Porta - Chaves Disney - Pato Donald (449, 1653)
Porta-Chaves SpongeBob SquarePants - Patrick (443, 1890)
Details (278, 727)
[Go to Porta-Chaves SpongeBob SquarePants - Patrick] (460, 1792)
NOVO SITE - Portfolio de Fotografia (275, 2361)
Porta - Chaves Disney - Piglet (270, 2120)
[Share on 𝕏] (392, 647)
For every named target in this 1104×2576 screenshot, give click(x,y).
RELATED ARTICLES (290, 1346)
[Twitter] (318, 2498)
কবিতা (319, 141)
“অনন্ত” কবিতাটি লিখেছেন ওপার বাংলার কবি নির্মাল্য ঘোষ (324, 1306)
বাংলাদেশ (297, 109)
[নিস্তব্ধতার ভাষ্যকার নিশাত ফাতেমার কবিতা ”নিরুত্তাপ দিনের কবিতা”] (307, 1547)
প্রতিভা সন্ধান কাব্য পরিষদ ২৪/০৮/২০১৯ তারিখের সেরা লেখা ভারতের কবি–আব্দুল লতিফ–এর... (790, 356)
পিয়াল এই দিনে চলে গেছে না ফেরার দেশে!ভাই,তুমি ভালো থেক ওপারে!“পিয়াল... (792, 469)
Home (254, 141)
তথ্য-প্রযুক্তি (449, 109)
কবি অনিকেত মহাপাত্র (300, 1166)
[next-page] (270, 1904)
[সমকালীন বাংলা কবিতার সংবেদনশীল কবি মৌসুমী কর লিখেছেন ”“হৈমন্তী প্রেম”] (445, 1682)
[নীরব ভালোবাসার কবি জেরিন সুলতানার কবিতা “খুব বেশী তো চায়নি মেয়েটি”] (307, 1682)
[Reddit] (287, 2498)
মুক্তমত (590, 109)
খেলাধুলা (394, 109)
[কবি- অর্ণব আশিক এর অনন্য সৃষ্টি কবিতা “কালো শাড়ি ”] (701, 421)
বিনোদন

^^^^^^^^^^^^^^^^

- [EXERCISE] Transcribe each entry verbatim, leaving none out.

- [THE ANSWER]
Porta - Chaves Disney - Pato Donald (449, 1653)
Porta-Chaves SpongeBob SquarePants - Patrick (443, 1890)
Details (278, 727)
[Go to Porta-Chaves SpongeBob SquarePants - Patrick] (460, 1792)
NOVO SITE - Portfolio de Fotografia (275, 2361)
Porta - Chaves Disney - Piglet (270, 2120)
[Share on 𝕏] (392, 647)
For every named target in this 1104×2576 screenshot, give click(x,y).
RELATED ARTICLES (290, 1346)
[Twitter] (318, 2498)
কবিতা (319, 141)
“অনন্ত” কবিতাটি লিখেছেন ওপার বাংলার কবি নির্মাল্য ঘোষ (324, 1306)
বাংলাদেশ (297, 109)
[নিস্তব্ধতার ভাষ্যকার নিশাত ফাতেমার কবিতা ”নিরুত্তাপ দিনের কবিতা”] (307, 1547)
প্রতিভা সন্ধান কাব্য পরিষদ ২৪/০৮/২০১৯ তারিখের সেরা লেখা ভারতের কবি–আব্দুল লতিফ–এর... (790, 356)
পিয়াল এই দিনে চলে গেছে না ফেরার দেশে!ভাই,তুমি ভালো থেক ওপারে!“পিয়াল... (792, 469)
Home (254, 141)
তথ্য-প্রযুক্তি (449, 109)
কবি অনিকেত মহাপাত্র (300, 1166)
[next-page] (270, 1904)
[সমকালীন বাংলা কবিতার সংবেদনশীল কবি মৌসুমী কর লিখেছেন ”“হৈমন্তী প্রেম”] (445, 1682)
[নীরব ভালোবাসার কবি জেরিন সুলতানার কবিতা “খুব বেশী তো চায়নি মেয়েটি”] (307, 1682)
[Reddit] (287, 2498)
মুক্তমত (590, 109)
খেলাধুলা (394, 109)
[কবি- অর্ণব আশিক এর অনন্য সৃষ্টি কবিতা “কালো শাড়ি ”] (701, 421)
বিনোদন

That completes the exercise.